What is needed:
Copy out, word for word, the lines from the start of the data below through the line containing "The width and height of the screenshot is (359, 301).", and no others.

Collected data:
***

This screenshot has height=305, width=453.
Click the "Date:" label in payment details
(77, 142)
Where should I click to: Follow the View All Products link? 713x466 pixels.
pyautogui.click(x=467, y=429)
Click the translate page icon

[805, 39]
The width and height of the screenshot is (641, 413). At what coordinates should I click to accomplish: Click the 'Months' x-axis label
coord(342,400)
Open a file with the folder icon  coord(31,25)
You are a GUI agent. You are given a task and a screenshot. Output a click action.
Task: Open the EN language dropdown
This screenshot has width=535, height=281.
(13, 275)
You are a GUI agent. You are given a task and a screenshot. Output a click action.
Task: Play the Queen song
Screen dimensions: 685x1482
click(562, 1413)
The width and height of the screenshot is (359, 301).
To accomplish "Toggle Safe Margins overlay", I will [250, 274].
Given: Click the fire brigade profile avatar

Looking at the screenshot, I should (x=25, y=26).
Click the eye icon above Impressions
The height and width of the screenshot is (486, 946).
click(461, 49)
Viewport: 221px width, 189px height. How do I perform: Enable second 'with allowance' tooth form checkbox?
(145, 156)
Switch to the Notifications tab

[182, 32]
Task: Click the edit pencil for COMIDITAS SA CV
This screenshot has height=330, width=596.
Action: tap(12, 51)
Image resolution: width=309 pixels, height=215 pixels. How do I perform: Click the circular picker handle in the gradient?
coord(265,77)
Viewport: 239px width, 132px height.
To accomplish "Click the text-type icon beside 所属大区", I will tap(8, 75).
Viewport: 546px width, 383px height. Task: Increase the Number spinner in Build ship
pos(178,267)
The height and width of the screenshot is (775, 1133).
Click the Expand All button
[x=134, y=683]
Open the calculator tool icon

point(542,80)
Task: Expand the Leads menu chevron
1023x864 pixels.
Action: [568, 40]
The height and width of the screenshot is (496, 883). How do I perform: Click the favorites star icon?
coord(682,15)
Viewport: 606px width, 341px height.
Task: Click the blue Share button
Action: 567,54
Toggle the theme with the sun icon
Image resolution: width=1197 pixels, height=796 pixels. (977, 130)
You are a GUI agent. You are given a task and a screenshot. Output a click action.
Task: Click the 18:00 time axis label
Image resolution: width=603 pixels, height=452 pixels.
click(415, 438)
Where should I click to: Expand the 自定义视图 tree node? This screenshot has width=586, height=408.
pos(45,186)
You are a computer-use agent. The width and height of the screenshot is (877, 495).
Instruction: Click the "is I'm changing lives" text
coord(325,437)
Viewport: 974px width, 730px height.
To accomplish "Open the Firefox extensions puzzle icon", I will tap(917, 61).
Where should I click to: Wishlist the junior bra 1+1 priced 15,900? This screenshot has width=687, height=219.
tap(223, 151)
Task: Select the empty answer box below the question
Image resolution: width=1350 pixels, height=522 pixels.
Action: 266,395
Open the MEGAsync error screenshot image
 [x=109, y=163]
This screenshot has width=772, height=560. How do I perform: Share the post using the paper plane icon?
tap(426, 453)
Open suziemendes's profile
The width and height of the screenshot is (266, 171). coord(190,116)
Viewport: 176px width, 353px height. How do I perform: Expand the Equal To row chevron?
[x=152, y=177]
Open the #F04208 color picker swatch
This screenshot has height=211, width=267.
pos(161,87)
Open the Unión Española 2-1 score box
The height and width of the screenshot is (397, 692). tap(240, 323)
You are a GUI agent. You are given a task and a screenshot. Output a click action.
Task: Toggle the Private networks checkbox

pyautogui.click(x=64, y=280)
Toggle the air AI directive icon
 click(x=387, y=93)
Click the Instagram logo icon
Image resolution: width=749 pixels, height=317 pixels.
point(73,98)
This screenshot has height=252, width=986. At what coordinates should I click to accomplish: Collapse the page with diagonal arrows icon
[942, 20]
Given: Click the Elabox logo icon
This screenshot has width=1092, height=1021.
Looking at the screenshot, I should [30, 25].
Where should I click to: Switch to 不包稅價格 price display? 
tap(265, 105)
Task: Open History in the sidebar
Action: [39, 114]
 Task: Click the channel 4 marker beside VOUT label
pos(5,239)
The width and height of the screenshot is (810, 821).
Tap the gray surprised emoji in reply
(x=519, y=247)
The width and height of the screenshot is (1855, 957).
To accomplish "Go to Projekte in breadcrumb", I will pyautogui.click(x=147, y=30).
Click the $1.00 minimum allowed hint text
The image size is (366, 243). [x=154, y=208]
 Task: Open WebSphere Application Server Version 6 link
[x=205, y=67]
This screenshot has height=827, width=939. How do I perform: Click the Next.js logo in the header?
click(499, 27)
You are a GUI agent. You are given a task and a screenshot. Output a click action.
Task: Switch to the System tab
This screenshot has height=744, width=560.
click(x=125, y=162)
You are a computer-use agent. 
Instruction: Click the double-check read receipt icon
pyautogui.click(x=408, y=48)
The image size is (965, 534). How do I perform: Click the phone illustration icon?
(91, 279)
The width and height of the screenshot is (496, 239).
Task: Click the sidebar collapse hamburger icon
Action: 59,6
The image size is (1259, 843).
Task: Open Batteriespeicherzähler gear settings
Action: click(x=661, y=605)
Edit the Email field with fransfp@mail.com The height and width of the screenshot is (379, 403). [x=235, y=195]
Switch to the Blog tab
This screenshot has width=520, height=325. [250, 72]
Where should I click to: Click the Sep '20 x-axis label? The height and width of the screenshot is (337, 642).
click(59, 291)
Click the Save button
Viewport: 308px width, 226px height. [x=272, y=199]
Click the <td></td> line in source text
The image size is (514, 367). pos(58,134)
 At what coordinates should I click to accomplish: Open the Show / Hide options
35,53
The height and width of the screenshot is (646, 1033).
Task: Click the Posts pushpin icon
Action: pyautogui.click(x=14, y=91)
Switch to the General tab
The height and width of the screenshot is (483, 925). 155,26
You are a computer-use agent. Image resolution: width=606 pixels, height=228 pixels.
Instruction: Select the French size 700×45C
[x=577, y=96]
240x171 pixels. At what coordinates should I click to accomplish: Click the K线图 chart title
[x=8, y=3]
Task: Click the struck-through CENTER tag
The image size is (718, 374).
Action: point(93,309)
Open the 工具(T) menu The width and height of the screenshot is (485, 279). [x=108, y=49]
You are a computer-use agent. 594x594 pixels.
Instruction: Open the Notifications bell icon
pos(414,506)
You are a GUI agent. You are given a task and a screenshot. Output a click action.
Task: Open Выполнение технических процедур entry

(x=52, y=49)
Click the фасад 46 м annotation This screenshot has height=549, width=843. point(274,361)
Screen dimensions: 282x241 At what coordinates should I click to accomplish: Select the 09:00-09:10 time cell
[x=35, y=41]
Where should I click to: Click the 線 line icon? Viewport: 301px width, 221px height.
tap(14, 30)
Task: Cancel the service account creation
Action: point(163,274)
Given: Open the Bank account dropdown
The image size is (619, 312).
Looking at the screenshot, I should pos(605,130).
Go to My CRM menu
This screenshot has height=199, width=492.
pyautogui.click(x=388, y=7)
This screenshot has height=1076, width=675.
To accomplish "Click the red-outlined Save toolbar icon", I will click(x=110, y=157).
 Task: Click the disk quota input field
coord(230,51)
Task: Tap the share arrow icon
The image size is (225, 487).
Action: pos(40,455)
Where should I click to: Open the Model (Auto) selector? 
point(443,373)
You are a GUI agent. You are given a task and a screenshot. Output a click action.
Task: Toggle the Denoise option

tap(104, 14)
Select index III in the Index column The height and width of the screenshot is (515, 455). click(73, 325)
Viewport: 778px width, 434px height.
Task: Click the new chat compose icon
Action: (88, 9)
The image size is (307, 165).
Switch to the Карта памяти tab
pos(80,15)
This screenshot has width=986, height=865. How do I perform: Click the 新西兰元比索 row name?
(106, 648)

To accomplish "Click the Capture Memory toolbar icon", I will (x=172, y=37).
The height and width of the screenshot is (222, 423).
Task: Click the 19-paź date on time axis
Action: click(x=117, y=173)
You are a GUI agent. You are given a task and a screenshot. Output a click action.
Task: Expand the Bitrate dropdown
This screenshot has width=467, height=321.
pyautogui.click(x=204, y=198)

***

Task result:
This screenshot has height=305, width=453.
Click the "Date:" label in payment details
(77, 142)
Where should I click to: Follow the View All Products link? 713x466 pixels.
pyautogui.click(x=467, y=429)
Click the translate page icon

[805, 39]
The width and height of the screenshot is (641, 413). At what coordinates should I click to accomplish: Click the 'Months' x-axis label
coord(342,400)
Open a file with the folder icon  coord(31,25)
You are a GUI agent. You are given a task and a screenshot. Output a click action.
Task: Open the EN language dropdown
This screenshot has width=535, height=281.
(13, 275)
You are a GUI agent. You are given a task and a screenshot. Output a click action.
Task: Play the Queen song
Screen dimensions: 685x1482
click(562, 1413)
The width and height of the screenshot is (359, 301).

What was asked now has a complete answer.